- Active: 1949.3–1950.7, 1968.8–1973.2
- Country: China
- Allegiance: Chinese Communist Party
- Branch: People's Liberation Army Ground Force
- Part of: Wuhan Military Region
- Garrison/HQ: Xiaochang, Hubei
- Engagements: Chinese Civil War

= 17th Corps (China) =

Former Chinese military unit

The 17th Corps (), later the 17th Army Corps, was a military formation of the People's Republic of China's People's Liberation Army from 1949 to 1950 and 1968–73.

==1st Formation==

The 17th Corps was activated in February 1949 from 11th Column, Zhongyuan Field Army. The Corps was composed of the 49th Division, 50th Division and 51st Division. It became part of Yang Yong's 5th Army of the Second Field Army.

The Corps took part in the Chinese Civil War, especially the Huaihai Campaign.

In March 1950 the corps was inactivated and converted as Guizhou Military District (later Guizhou Provincial Military District).

==2nd Formation==

On August 26, 1968, 17th Army Corps() was activated in Huayuanzhen, Xiaochang, Hubei province.
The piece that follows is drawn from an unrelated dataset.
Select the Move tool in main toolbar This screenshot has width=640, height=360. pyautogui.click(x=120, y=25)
Army corps commander: Zhang Zhiyin(), commissar - Zhang Zhaojian(), who was the divisional commissar of 29th Army Division during the Wuhan Incident of the Cultural Revolution.

As of its activation, the army corps was composed of:
- 29th Army Division;
- 1st Independent Division of Henan Provincial Military District, which redesignated as 50th Army Division;
- Independent Division of Hubei Provincial Military District, which redesignated as 51st Army Division.
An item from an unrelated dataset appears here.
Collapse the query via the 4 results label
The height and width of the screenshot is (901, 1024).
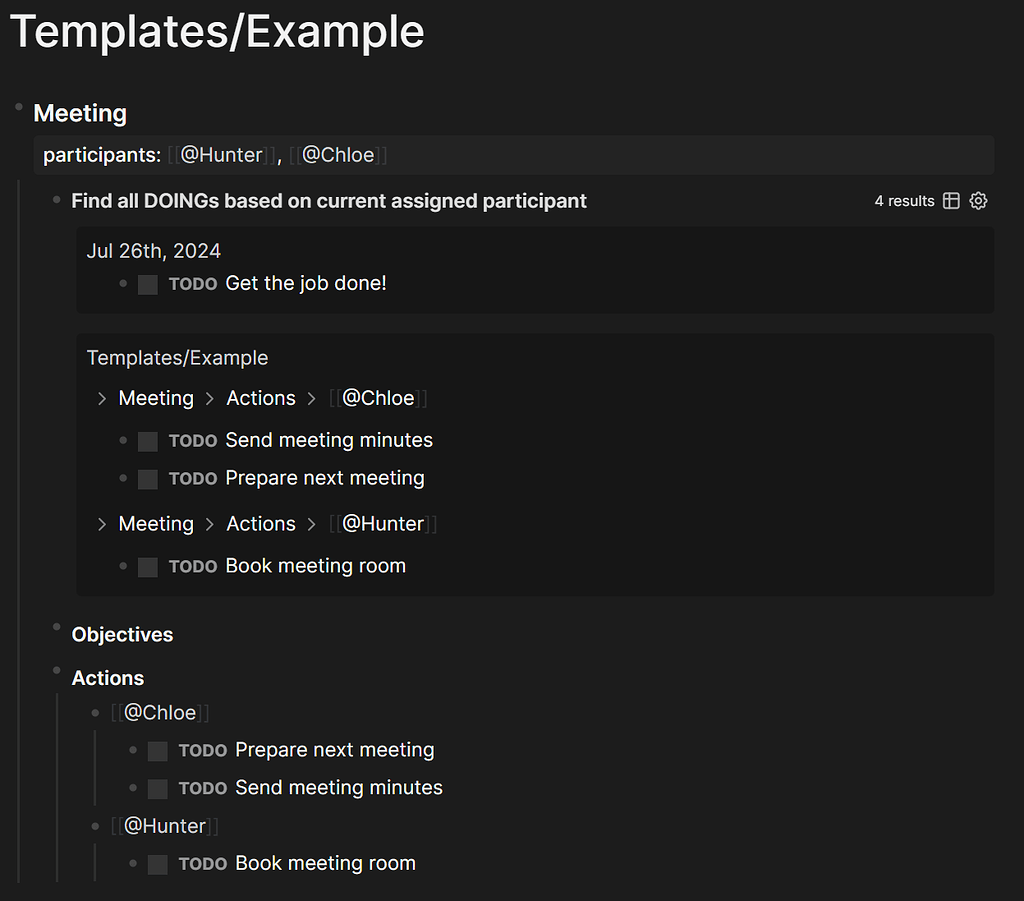(904, 201)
The formation of the army corps was a result of Wuhan Incident. After the incident, the mutinous Independent Division of Hubei Provincial Military District was quickly disarmed and taken control by 15th Airborne Corps of the PLAAF and affiliated 29th Army Division that under great influence by Lin Biao. The formation of 17th Army Corps was to "strain" the "rogue" independent divisions with "modest" 29th Army Division, and was a footstep forward by the PLAAF to further Lin's influence to the PLA ground force.

In December 1969, 29th Army Division became 49th Army Division.

After the Lin Biao incident, all of Lin's "janissaries" were quickly put under arrest or investigation, including the corps commissar Zhang Zhaojian. In March 1973 the army corps was formally disbanded.
- 49th Army Division maintained in Xiaochang. Some sources declared that the division was renamed as Independent Division of Wuhan Military Region before it moved to Gansu and became 56th Army Division;
- 50th Army Division was reorganized as 1st Independent Division of Henan Provincial Military District;
- 51st Army Division was reorganized as Independent Division of Hubei Provincial Military District.